別府 そうですね。それは誰しもあることかもしれませんが、「自分、何してんだろう」みたいなことをよく思っていました。学校にも行ってないし、他の人と同じようになれるのか、どこかに所属できるのか、と思って不安になったこともありました。でも、何か違うことをしようとしても、結局は表現や創作っていうところに自分は立ち戻ってしまう。言葉を書いたり、絵を描いたり、それしかないんですね。

――創作活動の中で、特に影響を受けた人や作品はありますか。

別府 美術館に行くことが多くて、アール・ブリュット(生の芸術)に出会った時に、すごくシンパシーを感じるものがありました。既存の美術教育の枠にとらわれない、自分の中から生まれるもので描くしかない、というスタンスに勇気づけられました。

祖父の死を間近で見つめて

――本にも登場されたおじいさまが、1年前に亡くなられたと伺いました。

別府 はい。ずっと一緒に暮らしてきた祖父が亡くなるまでを間近で見たことは自分にとって大きかったです。亡くなる1、2ヶ月前まで酸素ボンベをつけながら「どうしてもトラクターを運転したい」と言って畑仕事をしていました。自分の亡くなる時期もわかっていたんだと思います。

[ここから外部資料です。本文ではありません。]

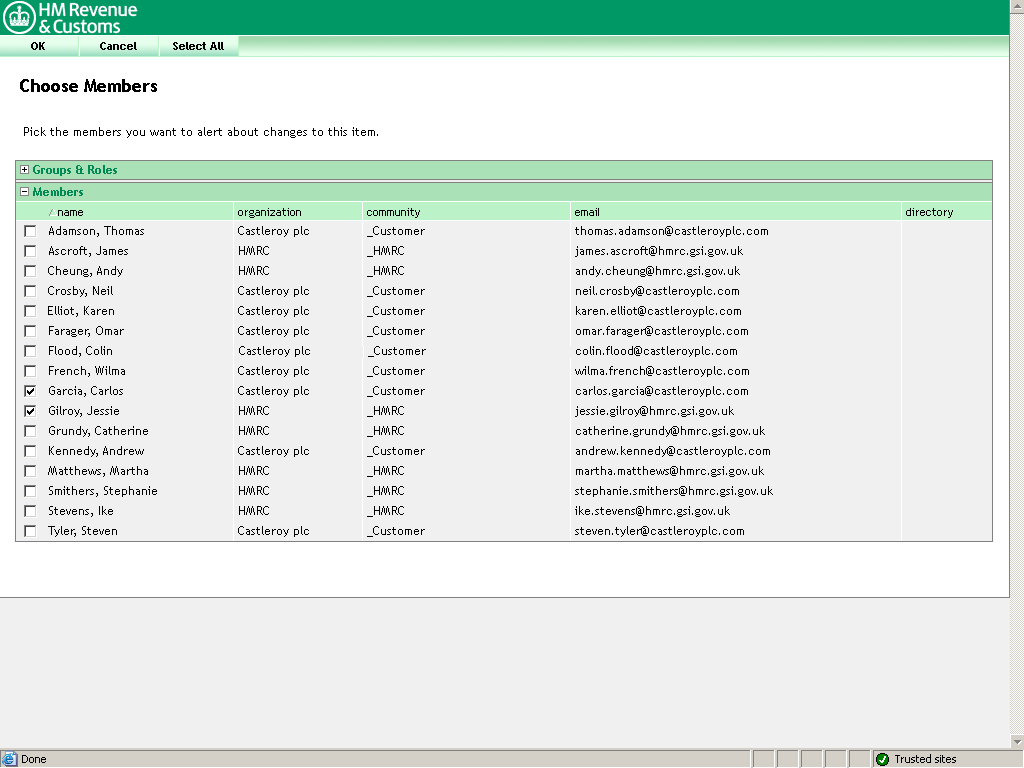1024x768 pixels.
Task: Deselect the Gilroy, Jessie checkbox
Action: [x=30, y=411]
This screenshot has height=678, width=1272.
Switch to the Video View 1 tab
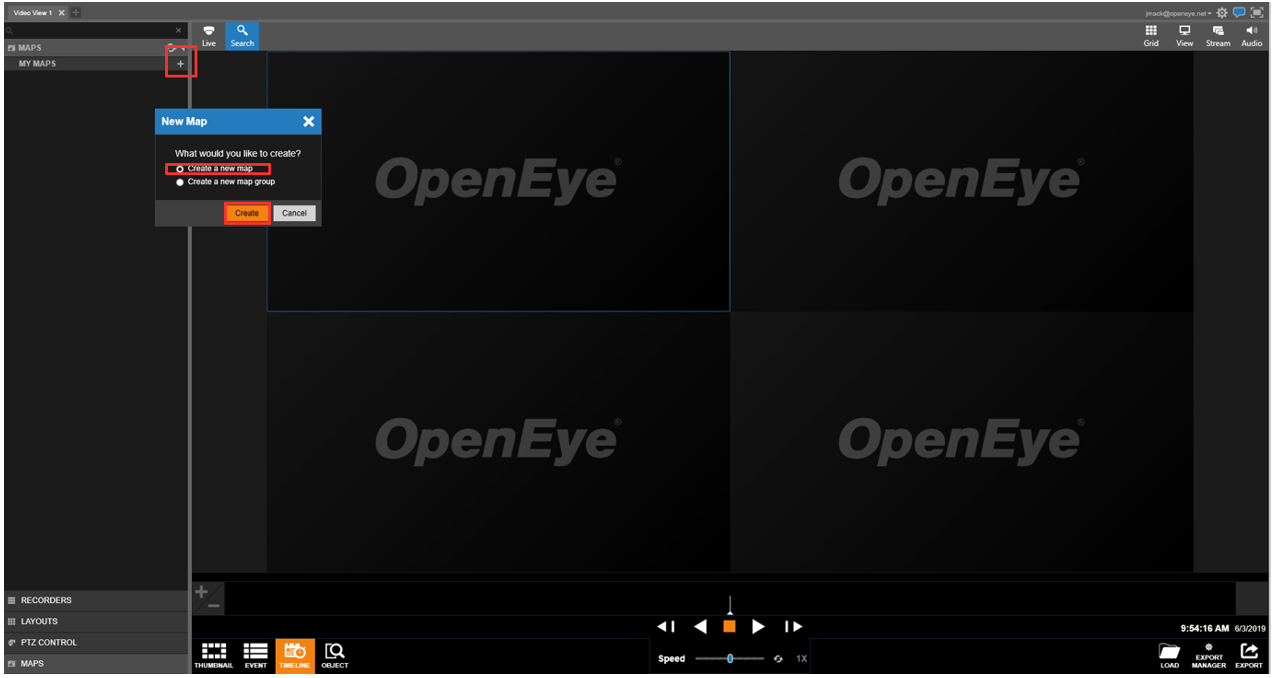pos(33,12)
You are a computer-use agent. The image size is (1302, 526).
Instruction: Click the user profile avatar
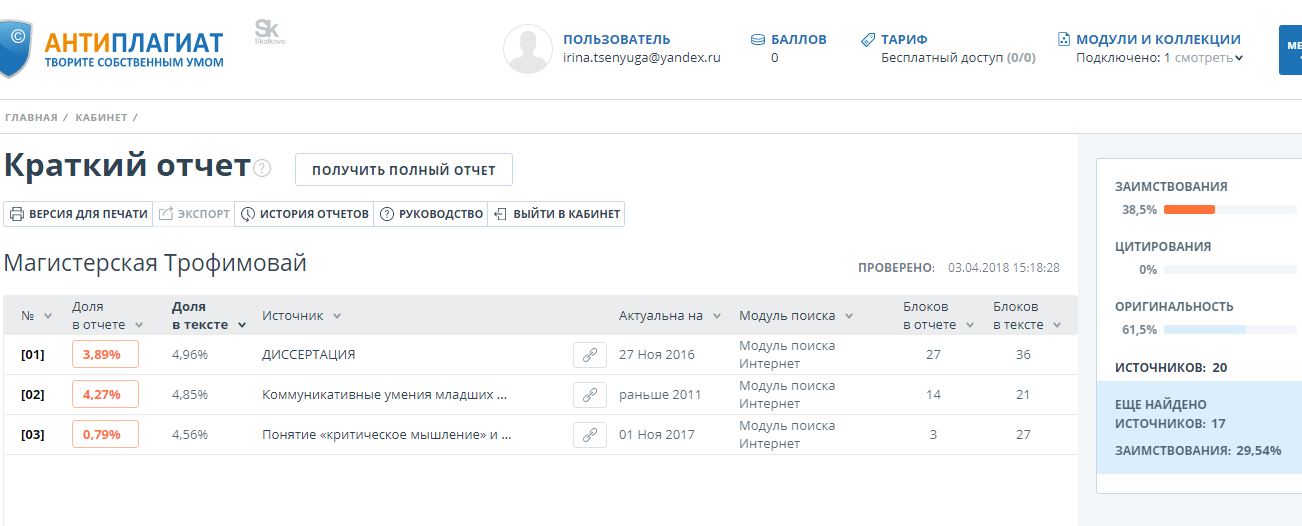click(527, 49)
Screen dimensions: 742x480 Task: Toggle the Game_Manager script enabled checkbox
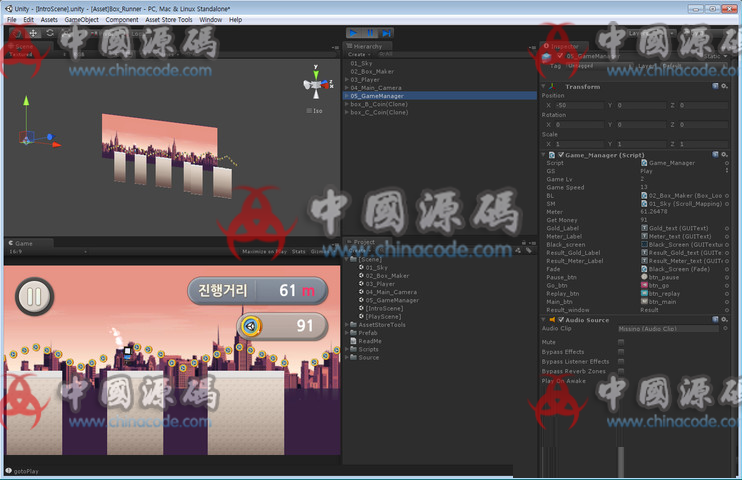click(560, 155)
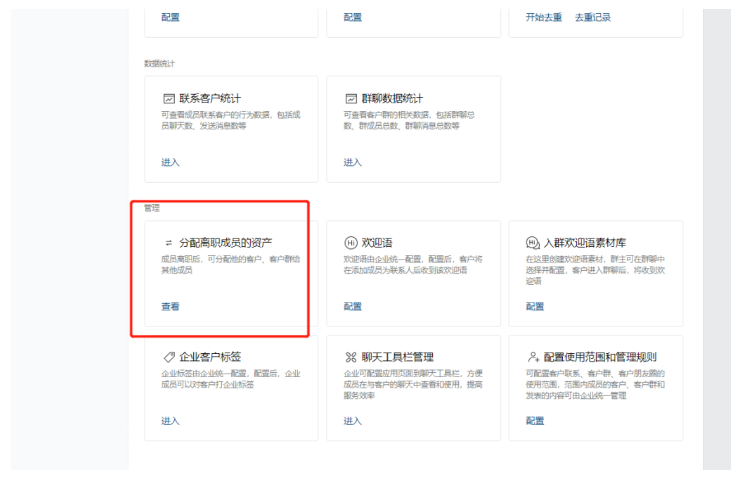Image resolution: width=741 pixels, height=486 pixels.
Task: Click the chart icon beside 联系客户统计
Action: [x=169, y=99]
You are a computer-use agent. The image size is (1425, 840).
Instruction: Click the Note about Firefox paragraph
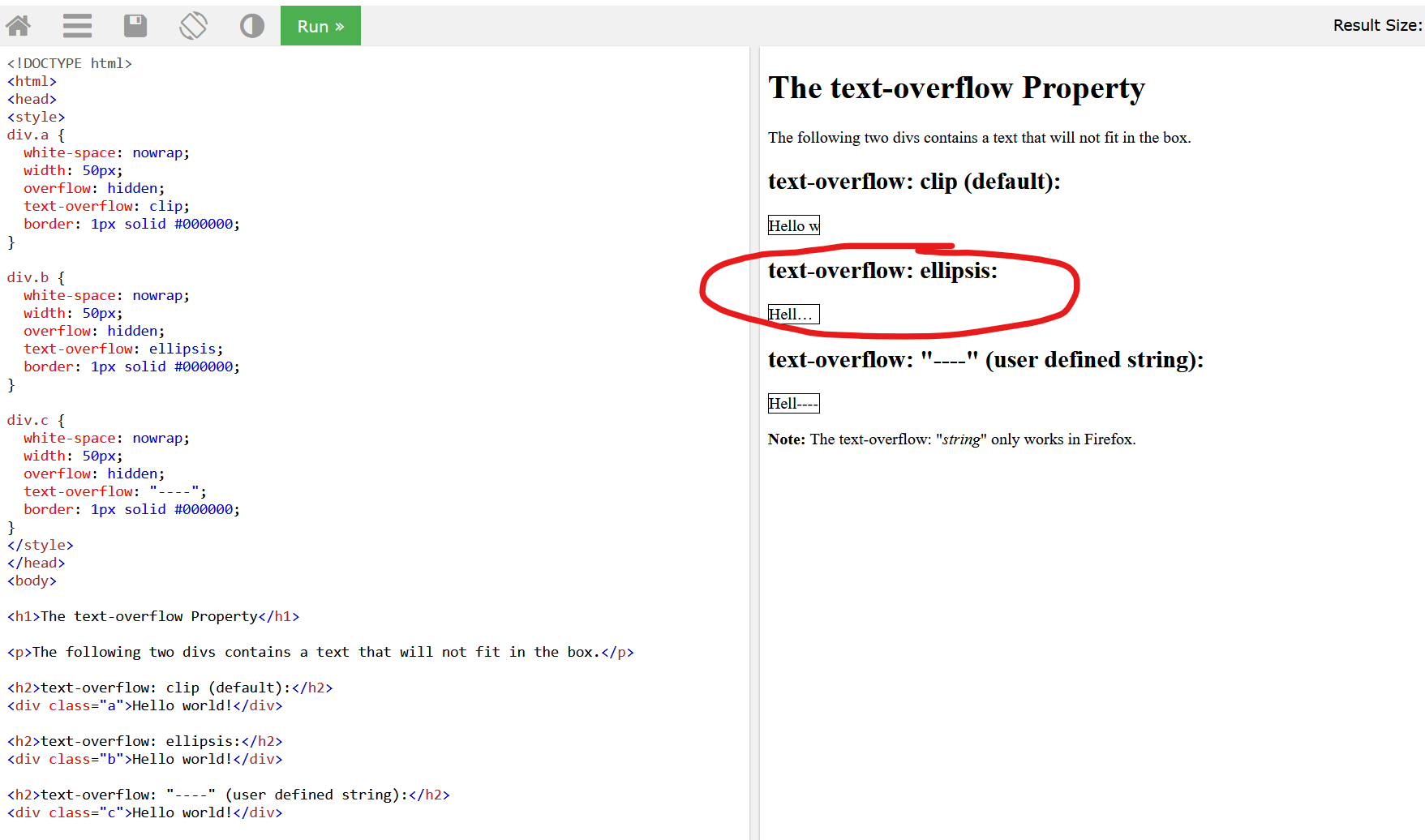(x=951, y=439)
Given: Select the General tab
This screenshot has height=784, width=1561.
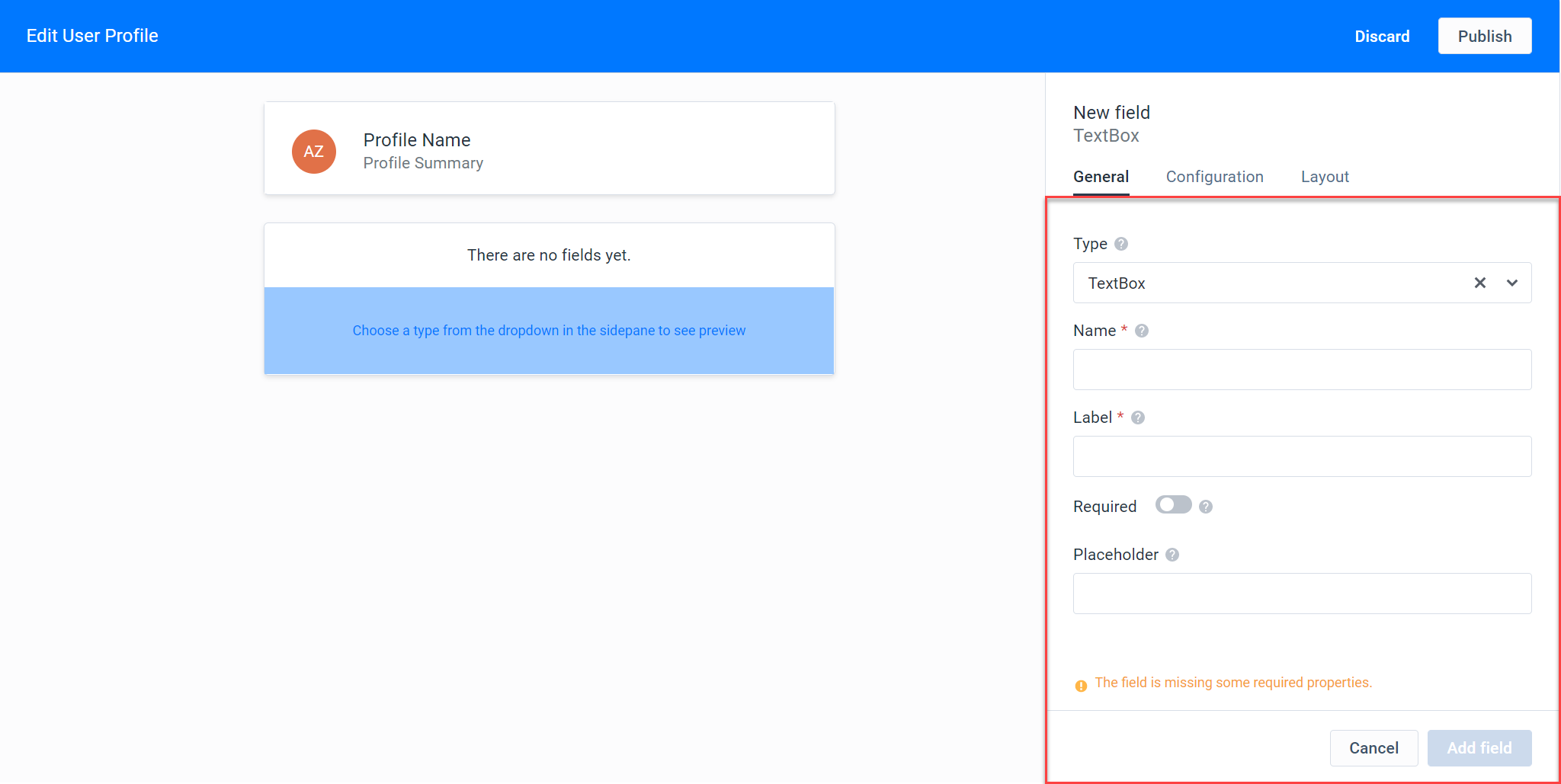Looking at the screenshot, I should 1101,177.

 直前までずっと祖父の写真を撮っていました。その写真と、祖父について書いた文章を一つの形にしたいという思いが強くなりました。目の前で一人の人生が刻まれていくのを目にしたからには、表現者として形にしないと失礼じゃないか、と。この個展が終わったら、そちらにも取り組みたいです。

 祖父が亡くなり、うちはもう農家はやめたのですが、作業場の2階をアトリエに改造しました。祖父の姿を通して、その土地の風土や自然が見えてくるものがあった。人の人生丸ごとの中から見える自然や風土が、自分の表現の核になっているんじゃないかと思います。